20.
一瞬判断しかねた。腕を掠めたようで、そこが裂けて血が出た。
だが掠っただけのようで。
それでいて、いつの間にか自分はそこへいる人々を見上げている。
僚稀が眼をぱちくりしながらこちらを見ているし、その前には数登だ。
恐らく吹っ飛ばされるか突き飛ばされるかしたのだろう。
体を打った部分が痺れる。
鳴ったのは轟音だったがその後が続かない。
レブラは構えたまま動かない。
弾も出ない。
どこかで銃声。
だがそれはレブラのものではなかった。
僚稀が釆原の方へ体を向けた。
レブラは僚稀に狙いを定めた。
撃つ。
だがカツンと音がして弾が出ない。
「撃つ必要はありましたか」
レブラは眼を丸くする。
「釆原さんに銃を向けた必要は」
数登は言って、スーツから取り出した。
小さな香炉と弾である。
「それは……」
「スーツの下に防弾チョッキとなれば、あなたも何か武器を持っていてもおかしくない」
僚稀は釆原へ駆け寄って起こした。
レブラは無言だ。
捜査員は銃をレブラに向けたまま。
「俺も丸腰ってことか」
レブラは拳銃を床に落とし、数登の方へ蹴って滑らせた。
「使えよ。葬儀屋なんだろう? あんたには俺を葬ることだってできる」
「生憎ですが、九十九社が今請け負っているのは偲ぶ会のご依頼です」
「あんたは今単独だ。てめえでどうにだってなるさ。俺を撃たないならそれでもいい。
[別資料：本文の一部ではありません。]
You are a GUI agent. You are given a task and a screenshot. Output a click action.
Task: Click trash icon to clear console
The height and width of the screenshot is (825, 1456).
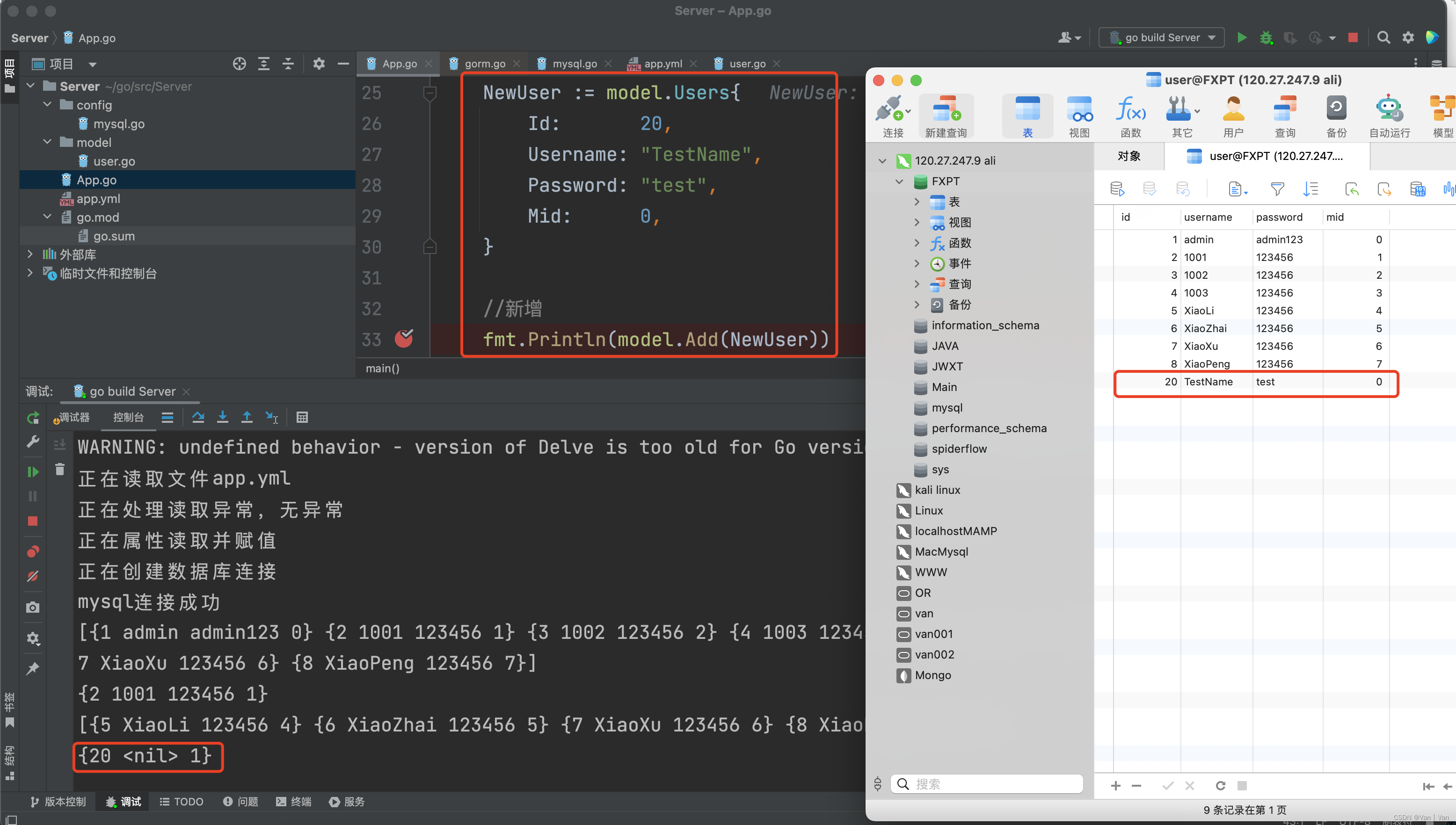click(x=59, y=469)
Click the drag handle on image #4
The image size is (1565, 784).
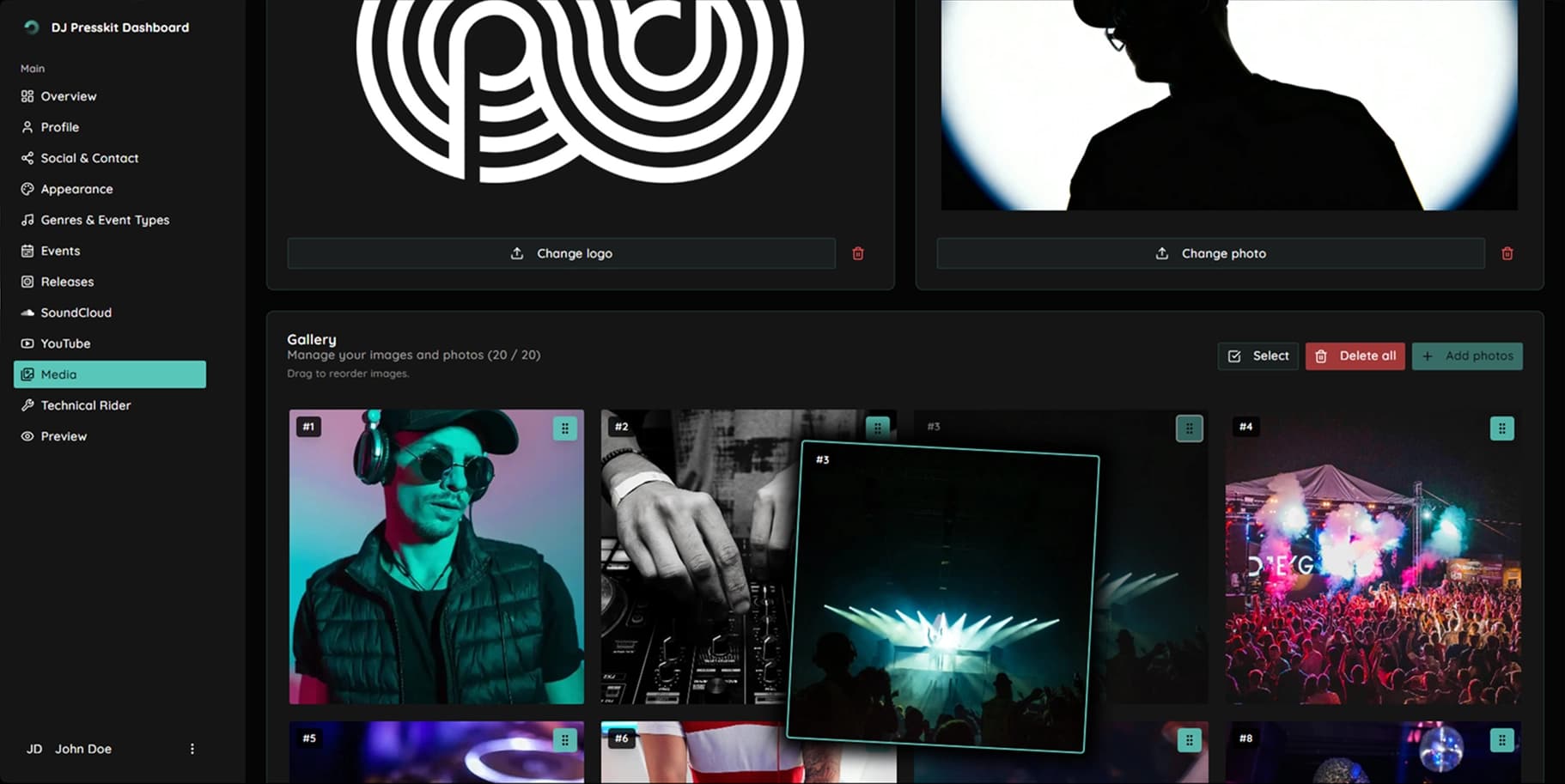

偽物だっていうのもよく分かったが」
騒ぎが大きくなり、再度ドンという音。
先程の爆発音より激しく、天井から塵が降る。
釆原は立ち上がって数登の傍へ。
僚稀は捜査員に銃を下ろすようジェスチャーした。
「今ドカンと鳴ったのはそれだ。ここ一帯、俺にとっては曰く付きでね。香炉を守るのもそうだが、アイドルやってた時の曰くもどうせなら偲ぶ会と同時に、清算した方がいい。偽物とあっちゃ守るのには失敗したわけだが」
釆原と僚稀は顔を見合わせた。
「いま大勢の人がいるじゃないか。それを……」
僚稀がレブラに言った。
「清算なのかもしれませんが、僕にはここで依頼されている葬儀があります」
数登が言い今度は、レブラの方が眼をぱちくりする番だった。